[SUPPLIED INFORMATION]
○ ○ ○ ○ ○
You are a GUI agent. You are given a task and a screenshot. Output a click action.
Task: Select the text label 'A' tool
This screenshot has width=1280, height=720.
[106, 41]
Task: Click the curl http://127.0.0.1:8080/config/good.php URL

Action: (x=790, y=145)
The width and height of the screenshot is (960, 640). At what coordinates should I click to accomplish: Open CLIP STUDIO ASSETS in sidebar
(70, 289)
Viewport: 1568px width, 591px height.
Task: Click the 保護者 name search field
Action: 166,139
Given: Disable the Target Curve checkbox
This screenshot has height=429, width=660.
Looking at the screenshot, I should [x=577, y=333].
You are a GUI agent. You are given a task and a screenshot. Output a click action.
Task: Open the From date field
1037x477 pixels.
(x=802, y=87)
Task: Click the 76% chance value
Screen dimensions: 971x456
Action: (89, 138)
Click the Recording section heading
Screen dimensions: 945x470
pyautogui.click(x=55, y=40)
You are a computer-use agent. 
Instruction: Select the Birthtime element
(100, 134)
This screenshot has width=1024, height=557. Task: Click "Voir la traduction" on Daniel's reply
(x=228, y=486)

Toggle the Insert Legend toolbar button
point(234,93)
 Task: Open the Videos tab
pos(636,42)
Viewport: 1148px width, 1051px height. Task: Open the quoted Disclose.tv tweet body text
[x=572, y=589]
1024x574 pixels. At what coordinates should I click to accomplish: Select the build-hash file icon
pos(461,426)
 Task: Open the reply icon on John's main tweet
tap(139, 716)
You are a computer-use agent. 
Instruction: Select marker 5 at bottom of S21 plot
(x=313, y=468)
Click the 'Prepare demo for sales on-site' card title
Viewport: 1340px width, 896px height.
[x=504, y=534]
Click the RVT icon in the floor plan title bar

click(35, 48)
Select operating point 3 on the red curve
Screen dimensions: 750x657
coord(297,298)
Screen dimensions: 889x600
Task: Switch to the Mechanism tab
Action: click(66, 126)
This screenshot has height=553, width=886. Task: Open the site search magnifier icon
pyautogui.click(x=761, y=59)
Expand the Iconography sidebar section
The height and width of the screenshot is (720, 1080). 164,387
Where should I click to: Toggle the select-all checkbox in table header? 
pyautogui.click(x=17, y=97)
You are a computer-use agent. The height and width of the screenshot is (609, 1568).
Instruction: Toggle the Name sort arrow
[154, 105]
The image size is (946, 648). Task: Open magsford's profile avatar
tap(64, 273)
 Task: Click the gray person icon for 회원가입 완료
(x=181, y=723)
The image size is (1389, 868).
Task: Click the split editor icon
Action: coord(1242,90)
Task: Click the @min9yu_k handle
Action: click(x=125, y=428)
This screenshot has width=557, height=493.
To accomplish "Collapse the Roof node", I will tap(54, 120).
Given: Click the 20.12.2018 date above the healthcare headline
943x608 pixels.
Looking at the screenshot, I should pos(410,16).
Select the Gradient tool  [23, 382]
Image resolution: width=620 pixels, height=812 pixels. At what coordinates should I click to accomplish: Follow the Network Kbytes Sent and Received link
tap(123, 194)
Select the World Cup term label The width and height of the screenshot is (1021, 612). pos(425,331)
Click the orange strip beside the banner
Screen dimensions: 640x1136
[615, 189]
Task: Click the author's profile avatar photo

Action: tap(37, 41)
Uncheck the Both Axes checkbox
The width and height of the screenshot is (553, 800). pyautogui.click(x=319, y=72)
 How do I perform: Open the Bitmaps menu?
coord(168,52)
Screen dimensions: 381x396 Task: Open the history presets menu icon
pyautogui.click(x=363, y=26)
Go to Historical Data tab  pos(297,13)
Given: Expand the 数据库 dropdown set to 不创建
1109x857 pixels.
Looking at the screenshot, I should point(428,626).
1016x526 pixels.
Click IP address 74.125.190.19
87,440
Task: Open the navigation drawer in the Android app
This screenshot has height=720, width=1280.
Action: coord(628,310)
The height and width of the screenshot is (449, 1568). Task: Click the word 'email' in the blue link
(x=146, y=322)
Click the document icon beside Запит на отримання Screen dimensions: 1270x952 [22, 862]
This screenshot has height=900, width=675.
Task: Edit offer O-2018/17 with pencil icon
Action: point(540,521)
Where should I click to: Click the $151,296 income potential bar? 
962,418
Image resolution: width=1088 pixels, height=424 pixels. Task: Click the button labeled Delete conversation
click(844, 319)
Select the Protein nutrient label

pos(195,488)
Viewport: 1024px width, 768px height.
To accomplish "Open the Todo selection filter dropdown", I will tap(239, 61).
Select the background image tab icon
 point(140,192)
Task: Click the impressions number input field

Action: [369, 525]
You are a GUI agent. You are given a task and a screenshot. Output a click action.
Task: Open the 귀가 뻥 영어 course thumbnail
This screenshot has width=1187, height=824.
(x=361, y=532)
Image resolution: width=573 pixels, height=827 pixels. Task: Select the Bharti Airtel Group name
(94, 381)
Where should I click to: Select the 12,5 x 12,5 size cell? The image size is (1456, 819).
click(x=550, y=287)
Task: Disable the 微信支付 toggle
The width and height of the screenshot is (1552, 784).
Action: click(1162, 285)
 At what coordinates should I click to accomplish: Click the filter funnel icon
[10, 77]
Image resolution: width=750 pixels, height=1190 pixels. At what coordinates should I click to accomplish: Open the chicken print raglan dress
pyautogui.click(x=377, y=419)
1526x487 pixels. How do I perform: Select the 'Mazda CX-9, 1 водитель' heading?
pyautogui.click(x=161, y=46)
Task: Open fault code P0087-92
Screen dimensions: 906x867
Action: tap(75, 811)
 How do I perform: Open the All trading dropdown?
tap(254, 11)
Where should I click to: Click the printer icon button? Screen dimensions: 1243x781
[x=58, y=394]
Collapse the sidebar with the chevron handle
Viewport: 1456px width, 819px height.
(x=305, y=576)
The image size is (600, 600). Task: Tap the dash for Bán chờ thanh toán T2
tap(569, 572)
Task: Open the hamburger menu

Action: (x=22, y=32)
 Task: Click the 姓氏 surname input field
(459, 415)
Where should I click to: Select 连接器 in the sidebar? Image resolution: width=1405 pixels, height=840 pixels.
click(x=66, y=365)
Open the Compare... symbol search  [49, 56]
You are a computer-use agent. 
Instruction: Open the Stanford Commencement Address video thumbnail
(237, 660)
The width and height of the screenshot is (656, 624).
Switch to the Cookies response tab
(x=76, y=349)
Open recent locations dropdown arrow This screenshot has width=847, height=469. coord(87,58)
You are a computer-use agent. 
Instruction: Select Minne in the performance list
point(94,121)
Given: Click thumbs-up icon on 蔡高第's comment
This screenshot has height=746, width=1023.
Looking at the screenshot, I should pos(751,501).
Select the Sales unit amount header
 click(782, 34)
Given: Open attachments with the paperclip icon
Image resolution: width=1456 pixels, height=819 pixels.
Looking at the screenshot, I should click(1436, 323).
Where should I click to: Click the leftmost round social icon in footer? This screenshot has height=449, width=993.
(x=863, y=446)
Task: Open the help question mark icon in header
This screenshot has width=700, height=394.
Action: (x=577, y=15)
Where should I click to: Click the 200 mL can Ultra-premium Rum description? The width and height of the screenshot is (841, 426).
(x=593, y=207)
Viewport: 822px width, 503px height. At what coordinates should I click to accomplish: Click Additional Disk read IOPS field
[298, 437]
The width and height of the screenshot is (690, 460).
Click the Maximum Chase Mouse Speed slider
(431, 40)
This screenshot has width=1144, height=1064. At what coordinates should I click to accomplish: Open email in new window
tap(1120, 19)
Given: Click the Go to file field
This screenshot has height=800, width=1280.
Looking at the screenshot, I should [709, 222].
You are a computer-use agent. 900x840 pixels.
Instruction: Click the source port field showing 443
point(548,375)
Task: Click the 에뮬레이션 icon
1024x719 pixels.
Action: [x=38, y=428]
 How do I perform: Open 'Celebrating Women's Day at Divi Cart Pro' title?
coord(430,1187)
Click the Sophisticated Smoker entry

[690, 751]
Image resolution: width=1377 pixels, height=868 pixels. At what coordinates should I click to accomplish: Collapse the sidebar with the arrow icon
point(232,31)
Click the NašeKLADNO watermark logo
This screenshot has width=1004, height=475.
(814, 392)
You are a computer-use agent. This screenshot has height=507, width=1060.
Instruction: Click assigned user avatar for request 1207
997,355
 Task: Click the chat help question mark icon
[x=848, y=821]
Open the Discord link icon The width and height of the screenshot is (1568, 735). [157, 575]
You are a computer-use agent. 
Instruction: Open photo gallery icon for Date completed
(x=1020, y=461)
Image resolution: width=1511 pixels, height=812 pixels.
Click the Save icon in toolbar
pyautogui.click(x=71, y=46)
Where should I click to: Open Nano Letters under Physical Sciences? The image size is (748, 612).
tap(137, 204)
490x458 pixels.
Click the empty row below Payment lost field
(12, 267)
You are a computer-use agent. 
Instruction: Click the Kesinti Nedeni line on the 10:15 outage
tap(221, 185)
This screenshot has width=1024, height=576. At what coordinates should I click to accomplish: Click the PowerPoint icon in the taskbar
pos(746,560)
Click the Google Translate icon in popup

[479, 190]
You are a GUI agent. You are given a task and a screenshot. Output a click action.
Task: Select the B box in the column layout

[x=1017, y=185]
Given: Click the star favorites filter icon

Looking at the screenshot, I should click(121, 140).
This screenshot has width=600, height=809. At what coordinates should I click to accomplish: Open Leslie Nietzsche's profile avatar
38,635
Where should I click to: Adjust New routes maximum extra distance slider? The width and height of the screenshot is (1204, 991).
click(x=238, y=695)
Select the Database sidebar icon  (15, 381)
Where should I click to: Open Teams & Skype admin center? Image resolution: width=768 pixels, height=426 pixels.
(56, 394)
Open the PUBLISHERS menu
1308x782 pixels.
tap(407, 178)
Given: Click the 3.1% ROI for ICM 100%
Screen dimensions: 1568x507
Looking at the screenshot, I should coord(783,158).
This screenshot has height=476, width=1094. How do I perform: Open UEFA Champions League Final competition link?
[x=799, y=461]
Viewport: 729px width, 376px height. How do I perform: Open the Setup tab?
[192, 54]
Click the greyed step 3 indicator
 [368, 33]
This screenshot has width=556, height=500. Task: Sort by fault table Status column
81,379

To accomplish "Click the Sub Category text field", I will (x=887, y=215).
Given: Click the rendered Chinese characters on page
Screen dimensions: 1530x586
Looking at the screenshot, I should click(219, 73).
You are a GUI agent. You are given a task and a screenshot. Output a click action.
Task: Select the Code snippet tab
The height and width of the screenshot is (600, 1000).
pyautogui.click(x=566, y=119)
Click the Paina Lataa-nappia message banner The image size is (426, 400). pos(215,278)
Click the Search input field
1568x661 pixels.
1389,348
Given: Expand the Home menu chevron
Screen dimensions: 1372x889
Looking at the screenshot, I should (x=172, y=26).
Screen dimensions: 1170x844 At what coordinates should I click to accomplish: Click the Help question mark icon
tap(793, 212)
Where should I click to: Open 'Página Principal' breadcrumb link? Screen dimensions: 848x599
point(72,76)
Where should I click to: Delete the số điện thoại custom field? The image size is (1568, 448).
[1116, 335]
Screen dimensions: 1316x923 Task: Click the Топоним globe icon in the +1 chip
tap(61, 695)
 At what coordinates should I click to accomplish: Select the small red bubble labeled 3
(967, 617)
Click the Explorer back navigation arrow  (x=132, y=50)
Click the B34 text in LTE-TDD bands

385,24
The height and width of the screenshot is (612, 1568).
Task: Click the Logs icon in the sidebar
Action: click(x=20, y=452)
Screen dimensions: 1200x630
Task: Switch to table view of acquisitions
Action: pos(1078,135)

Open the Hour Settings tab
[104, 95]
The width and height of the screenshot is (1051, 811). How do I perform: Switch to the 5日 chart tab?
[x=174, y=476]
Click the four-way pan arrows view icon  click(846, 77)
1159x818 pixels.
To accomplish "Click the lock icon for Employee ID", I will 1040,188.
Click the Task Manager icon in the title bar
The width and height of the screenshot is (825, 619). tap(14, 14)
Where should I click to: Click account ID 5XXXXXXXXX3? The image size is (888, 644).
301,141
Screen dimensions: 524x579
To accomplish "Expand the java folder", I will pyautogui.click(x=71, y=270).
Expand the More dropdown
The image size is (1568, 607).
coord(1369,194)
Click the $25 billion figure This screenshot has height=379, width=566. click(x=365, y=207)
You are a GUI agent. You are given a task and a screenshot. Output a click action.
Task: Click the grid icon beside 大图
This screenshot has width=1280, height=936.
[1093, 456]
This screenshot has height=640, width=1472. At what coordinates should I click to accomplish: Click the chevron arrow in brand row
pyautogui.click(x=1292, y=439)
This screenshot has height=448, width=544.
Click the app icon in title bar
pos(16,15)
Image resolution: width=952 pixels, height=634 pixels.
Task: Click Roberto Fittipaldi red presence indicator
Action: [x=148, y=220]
○ ○ ○ ○ ○
[EXERCISE] Say how many lines in this material hold "banner", and say nothing else.

[OUTPUT BELOW] 2